This season’s result: The fans win.
What They Say:
“The Student Council Would Like a Group Photo / The Student Council Is Going to Get That Group Photo / Chika Fujiwara Wants to Inflate”
The season finale of “Kaguya-sama: Love Is War?” Will there be a confession of love?
Content: (please note that content portions of a review may contain spoilers)
The first season of Kaguya-sama ended with its most serious, poignant material, with a sillier, more comedic epilogue of sorts. After the end of that season established that the series was comfortable with the former material, this masterpiece of a sequel has dabbled in it much more often and, in my opinion, to even greater effect, an impressive feat as the focus for the emotional arcs in this season was not the main couple the series centers on but their supporting cast. The big finale-level installment of the season came in the form of Ishigami’s arc, touched upon throughout the past three episodes, with the last of them given exclusive focus to his story and a more consistently dramatic tone than any full episode of the series to date. But as that arc reached its cathartic coda in said episode, it left the season with its actual finale all alone without much chance of feeling as impactful as its predecessor. And so, as we come to that finale, we see that the practice of ending on a lighter note has continued for the most part; just as Ishigami’s story was given more time than probably any other so far, we get an entire episode to unwind after it.

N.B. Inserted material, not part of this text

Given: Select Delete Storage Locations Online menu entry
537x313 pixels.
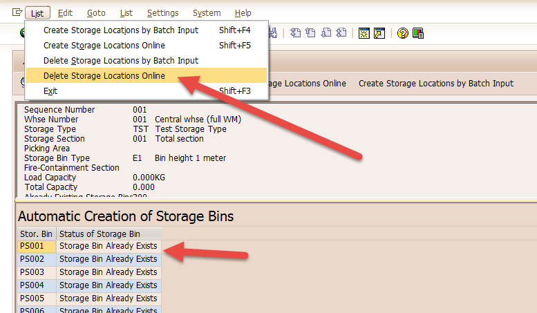Looking at the screenshot, I should pyautogui.click(x=104, y=75).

Or at least that’s what the early moments of the episode would have you believe.
In actuality, after the incredibly silly antics of the principal trying to take pictures of the student council as an advertising campaign to try to draw prospective students to the school, the episode takes a heartbreaking turn that extends its impact to the following segment and one of the final shots of the season. This isn’t anything on the level of Ishigami’s life-threatening anxiety, but as Kaguya has grown as an extremely sympathetic character, particularly since the last few episodes of the first season, something as simple as her old flip phone breaking and taking with it the memories she was too embarrassed to openly share is so effective that it’s a testament to how endearing her character has become.

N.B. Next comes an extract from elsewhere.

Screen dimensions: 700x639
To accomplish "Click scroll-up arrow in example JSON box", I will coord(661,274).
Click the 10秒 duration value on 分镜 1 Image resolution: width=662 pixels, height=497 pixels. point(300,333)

This moment seems to cause Kaguya to regress back past the Kaguya we first met, all the way to the level of the old ice queen that we’ve seen in flashbacks before the student council came into her life. With her personality shifted to one similar to Hayasaka’s default, Hayasaka takes the opportunity to assume a persona similar to Kaguya’s current default around her, but to no effect. It’s telling of both Kaguya’s growth in her relationship with Shirogane and her despondency about the current situation that she brushes off Hayasaka’s image of how Shirogane would react to her getting a matching phone as impossible. On a side note, Hayasaka seeming to legitimately nerd out over the specs of the latest smartphone is one of the most lovable moments for a character who has had no shortage, especially throughout this season. A later moment when Ishigami acknowledges some of the same features makes me think that the two of them wouldn’t make an impossible couple under the right circumstances.
So Kaguya returns to the student council with her fancy new smartphone, but with no photos to reminisce upon, she’s no happier for it, regardless of the enthusiastic reaction of Chika and others. As the subject of apps now available to her comes up, it quickly becomes a discussion of how she has to set up a LINE account and add the others. While Shirogane begins to prepare himself for the battle of exchanging IDs, the same factors that caused Kaguya to shut down Hayasaka’s fantasy also break down any expectations of conflict or trickery around such an action, and she adds Shirogane without a thought.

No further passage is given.